NOTE — the JXC init module's source strings name version 0
tpu::TpuVersion::kJellyfishand version 1tpu::TpuVersion::kDragonfish: the JXC family is Jellyfish (0) + Dragonfish (1), with no separate pre-Jellyfish key. The v5 enum is literallyk6acc60406— the "Ghostfish" label never appears in the binary.
JXC: The Double Registration
google_init_module_tpu_hal_jxc_hardware_impl is the only module that registers twice. Its body, lightly cleaned from the decompile at 0x213e9d80:
function google_init_module_tpu_hal_jxc_hardware_impl(): // 0x213e9d80
f0 = operator new(0x10) // 16-byte factory
f0[1] = 0 // TpuVersion = 0 (kJellyfish) at +8
*(void**)f0 = &JxcFactory_vtable[+0x10] // off_215FE540
st = TpuHalFactory::Register(0, 0, f0) // platform=kHardware, version=kJellyfish
CHECK(st == OK) // "...make_unique<TpuHalJxcHardwareFactory>(kJellyfish)) is OK"
f1 = operator new(0x10)
f1[1] = 1 // TpuVersion = 1 (kDragonfish) at +8
*(void**)f1 = &JxcFactory_vtable[+0x10] // off_215FE540 (same vtable)

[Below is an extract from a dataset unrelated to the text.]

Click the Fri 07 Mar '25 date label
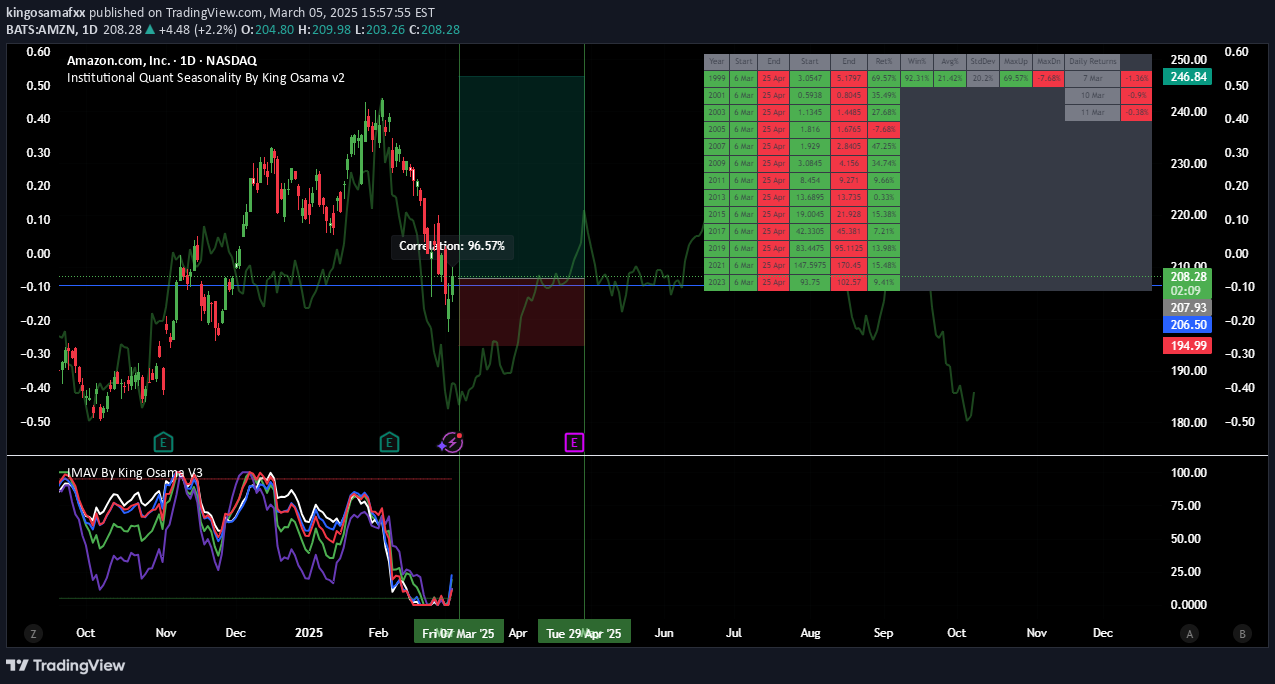The height and width of the screenshot is (684, 1275). click(x=458, y=634)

st = TpuHalFactory::Register(0, 1, f1) // version=kDragonfish
CHECK(st == OK) // "...make_unique<TpuHalJxcHardwareFactory>(kDragonfish)) is OK"
Both registrations use the same factory vtable (off_215FE540). The only thing distinguishing the two registered instances is the TpuVersion byte at +8 and the key under which the registry stores them. The same code shape recurs in the other four modules with one Register each.
VXC: Three Modules, One Class
vxc, glc, and gfc are three separate init modules that each construct a TpuHalVxcHardwareFactory (make_unique<tpu::TpuHalVxcHardwareFactory>) and register it under a different version:
0x213eed20 vxc → Register(0, 3, make_unique<TpuHalVxcHardwareFactory>) // kViperfish
0x213eb9e0 glc → Register(0, 4, make_unique<TpuHalVxcHardwareFactory>) // kGhostlite
0x213e9f60 gfc → Register(0, 5, make_unique<TpuHalVxcHardwareFactory>) // k6acc60406
All three reference the same factory vtable at 0x21cabf70 and produce the same TpuHalVxcHardwareImpl object (CreateImpl @ 0x1d110e00). The codename a particular instance serves is determined solely by the registry key, never by class identity.
NOTE — the per-codename hardware constants for Viperfish, Ghostlite, and 6acc60406 are not encoded in three subclasses. They come from the
TpuChipPartsproto each version loads (embed://tpu_chip_parts/<version>_chip_parts.binarypb) and from the parallelTpuCodec/CycleTablehierarchies that switch onTpuVersion. The HAL factory deliberately does no per-codename branching. See chip_parts.binarypb Decode and Per-Codename Constant Table.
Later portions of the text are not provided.